Chronic inflammation is a tough, progressive opponent – Ogden Clinic provided source, Standard-Examiner Health & Wellness 6/27/2015
OGDEN - Inflammation is a natural part of our immune system, but like anything else, too much of it can damage the body and lead to several different diseases.
Dr. Christopher Davis, a family physician at Ogden Clinic’s Davis Family Physicians, said inflammation helps recruit and direct the activity of different cells in our body which in turn promote healing.
“The body is under attack daily and it needs the inflammatory response to recover from the many types of injuries it receives each day,” Davis said. “Inflammation becomes a problem when there’s either too much or it lasts too long.”
For example, Davis said, a strong inflammatory reaction to a bee sting could lead to a potential lethal anaphylactic shock. On the other hand chronic inflammation in the nasal passages could trap mucous in the sinuses, thus promoting infection instead of clearing it.
Dr. Andrew Coles, a physician specializing in pain management at Tanner Clinic, said cells that are involved and activated in the process of inflammation release ‘help’ signals throughout the body. Over time, however, your body can become on high alert all the time, causing chronic inflammation. This prolonged alert can cause lasting damage to many of your organs.
Chronic inflammation comes in many forms, which leads to a variety of diseases, said both physicians.
“Some chronic inflammation is obvious and usually leads to a quick diagnosis,” Davis said. “Crohn’s disease is a chronic inflammatory process in the colon that leads to pain, diarrhea and bleeding. These patients see a doctor quickly to find out why they are suffering. But other forms of chronic inflammation are more subtle, such as plaque buildup in arteries, which is actually a chronic inflammatory process in the vessel itself. It is a silent and painless process that often goes undiagnosed until it leads to heart attack or stroke.”

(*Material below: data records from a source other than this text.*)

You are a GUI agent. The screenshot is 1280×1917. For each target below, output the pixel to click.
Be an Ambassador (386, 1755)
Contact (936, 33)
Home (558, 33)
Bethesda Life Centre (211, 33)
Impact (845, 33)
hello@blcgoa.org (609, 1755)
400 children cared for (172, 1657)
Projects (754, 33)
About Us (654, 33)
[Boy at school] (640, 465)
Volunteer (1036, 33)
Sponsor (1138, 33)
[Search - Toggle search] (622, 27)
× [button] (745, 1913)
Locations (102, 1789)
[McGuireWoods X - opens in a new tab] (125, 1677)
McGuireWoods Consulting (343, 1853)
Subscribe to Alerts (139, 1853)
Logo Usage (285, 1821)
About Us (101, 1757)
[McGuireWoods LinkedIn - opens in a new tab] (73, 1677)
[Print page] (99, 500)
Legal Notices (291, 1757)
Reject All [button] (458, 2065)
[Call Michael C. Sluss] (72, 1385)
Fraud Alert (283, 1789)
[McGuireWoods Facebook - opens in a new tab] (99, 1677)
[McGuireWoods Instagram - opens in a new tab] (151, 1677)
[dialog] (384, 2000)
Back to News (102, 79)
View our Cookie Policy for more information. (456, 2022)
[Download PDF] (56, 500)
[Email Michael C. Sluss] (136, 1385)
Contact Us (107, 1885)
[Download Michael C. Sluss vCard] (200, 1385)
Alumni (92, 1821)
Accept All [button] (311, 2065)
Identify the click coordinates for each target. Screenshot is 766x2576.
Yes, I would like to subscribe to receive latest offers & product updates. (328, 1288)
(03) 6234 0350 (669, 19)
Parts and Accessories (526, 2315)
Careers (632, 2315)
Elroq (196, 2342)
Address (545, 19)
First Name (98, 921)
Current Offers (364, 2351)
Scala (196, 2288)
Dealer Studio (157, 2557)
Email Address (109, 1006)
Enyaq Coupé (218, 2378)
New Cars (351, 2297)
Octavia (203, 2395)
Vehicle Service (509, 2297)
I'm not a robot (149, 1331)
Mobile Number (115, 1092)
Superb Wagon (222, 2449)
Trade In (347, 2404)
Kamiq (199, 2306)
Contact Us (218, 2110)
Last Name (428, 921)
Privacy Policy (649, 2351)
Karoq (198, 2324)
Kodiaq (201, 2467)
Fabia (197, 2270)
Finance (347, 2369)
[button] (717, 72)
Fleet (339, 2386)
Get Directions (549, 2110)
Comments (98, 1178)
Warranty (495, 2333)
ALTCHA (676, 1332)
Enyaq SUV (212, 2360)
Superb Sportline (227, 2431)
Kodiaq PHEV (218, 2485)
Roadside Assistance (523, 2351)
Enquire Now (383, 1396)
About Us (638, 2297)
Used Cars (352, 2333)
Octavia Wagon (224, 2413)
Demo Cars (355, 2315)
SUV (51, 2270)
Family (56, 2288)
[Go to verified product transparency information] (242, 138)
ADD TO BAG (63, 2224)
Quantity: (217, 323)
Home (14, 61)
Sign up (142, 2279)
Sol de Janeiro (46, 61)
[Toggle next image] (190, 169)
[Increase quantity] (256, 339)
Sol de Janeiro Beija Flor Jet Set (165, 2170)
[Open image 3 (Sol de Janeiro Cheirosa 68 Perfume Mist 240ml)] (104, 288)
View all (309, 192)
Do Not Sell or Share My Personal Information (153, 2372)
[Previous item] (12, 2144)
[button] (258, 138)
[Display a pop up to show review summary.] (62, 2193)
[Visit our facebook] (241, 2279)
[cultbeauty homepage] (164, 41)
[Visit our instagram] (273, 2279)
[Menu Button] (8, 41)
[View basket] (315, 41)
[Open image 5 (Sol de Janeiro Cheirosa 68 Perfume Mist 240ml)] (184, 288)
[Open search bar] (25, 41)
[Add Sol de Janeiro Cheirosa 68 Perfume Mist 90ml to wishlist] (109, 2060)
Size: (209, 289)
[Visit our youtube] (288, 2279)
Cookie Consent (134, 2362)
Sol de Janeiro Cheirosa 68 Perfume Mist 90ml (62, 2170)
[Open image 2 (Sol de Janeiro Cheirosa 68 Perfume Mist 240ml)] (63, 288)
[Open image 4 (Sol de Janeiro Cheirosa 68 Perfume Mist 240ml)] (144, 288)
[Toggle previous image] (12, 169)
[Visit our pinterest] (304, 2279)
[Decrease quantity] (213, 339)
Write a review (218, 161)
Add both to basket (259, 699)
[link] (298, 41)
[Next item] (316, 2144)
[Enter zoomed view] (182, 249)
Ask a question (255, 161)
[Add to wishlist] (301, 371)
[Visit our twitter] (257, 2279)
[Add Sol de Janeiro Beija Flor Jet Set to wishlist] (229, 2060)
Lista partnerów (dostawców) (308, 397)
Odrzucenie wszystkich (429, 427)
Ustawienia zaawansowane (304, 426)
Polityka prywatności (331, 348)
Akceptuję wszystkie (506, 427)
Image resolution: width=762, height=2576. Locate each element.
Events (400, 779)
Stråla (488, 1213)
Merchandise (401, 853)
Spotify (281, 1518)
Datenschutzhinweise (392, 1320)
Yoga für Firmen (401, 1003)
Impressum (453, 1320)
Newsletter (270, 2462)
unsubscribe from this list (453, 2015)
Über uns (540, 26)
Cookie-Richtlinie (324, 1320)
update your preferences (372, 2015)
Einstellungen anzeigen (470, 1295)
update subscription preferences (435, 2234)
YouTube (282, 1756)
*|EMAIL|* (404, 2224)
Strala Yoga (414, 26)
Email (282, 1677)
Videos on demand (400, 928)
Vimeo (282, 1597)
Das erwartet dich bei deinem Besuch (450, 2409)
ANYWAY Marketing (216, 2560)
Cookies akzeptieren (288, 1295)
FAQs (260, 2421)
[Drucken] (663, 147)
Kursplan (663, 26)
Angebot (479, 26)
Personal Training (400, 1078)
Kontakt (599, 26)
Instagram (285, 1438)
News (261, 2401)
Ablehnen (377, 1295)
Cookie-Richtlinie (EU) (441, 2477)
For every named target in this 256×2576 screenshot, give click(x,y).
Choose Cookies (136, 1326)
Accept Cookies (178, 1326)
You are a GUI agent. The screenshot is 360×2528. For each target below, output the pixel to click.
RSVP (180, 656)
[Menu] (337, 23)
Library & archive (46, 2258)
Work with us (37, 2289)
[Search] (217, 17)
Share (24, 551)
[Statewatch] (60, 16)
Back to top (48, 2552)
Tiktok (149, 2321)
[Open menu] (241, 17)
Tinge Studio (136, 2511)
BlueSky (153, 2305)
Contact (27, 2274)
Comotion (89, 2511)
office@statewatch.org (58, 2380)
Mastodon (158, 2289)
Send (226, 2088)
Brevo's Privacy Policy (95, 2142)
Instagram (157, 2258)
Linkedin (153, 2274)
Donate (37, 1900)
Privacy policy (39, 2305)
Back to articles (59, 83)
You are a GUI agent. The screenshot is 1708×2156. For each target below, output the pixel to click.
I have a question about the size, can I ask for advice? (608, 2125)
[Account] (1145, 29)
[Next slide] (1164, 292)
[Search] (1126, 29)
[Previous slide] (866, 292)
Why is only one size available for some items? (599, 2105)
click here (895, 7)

Researchers have also recently linked chronic pain and inflammation with anxiety and depression.
The study, published in the Journal of Neuroscience, examined the growth of immune cells in the brains of mice and rats with chronic pain. They discovered that inflammation in the brain caused by chronic pain increased the rate at which specific immune cells, known as microglia, set off signals in the brain that inhibit the release of dopamine, a feel-good neurotransmitter. The pain and inflammation was closely linked to depression, anxiety and substance abuse.
The American Academy of Pain Medicine reports more than 100 million Americans experience chronic pain and inflammation. That’s more than the number of people with diabetes, cancer and heart disease combined.
“There are multiple ways to treat inflammation and the effects of chronic inflammation,” Coles said. “Steroid and NSAID drugs such as aspirin and ibuprofen directly act to calm the chemical effects of inflammation.”
Physical therapy and exercise may be helpful as well to remove the stimulus that causes inflammation to become chronic, he said. Injections and other medications are used to treat the pain that is associated with chronic inflammation and increase mobility and functionality.
Davis said if you have any symptoms lasting longer than four to six weeks, those are considered chronic symptoms.
“It could be joint pain, feeling tired all the time, trouble breathing, abdominal pain or any other symptom that is not improving. You should consult your doctor to determine the cause,” Davis said. “They can help tailor a treatment plan that addresses your type of inflammation before it causes further problems.”
Of course, sometimes the best offense is a good defense. Davis said. You should also minimize your risk of chronic inflammation by doing things we know prevent disease. Eat healthy, exercise regularly, maintain a healthy weight and be sure to get annual checkups. Your doctor will be able to provide a list of things you can do to protect yourself from chronic inflammation and help increase your chances of living a long, productive life.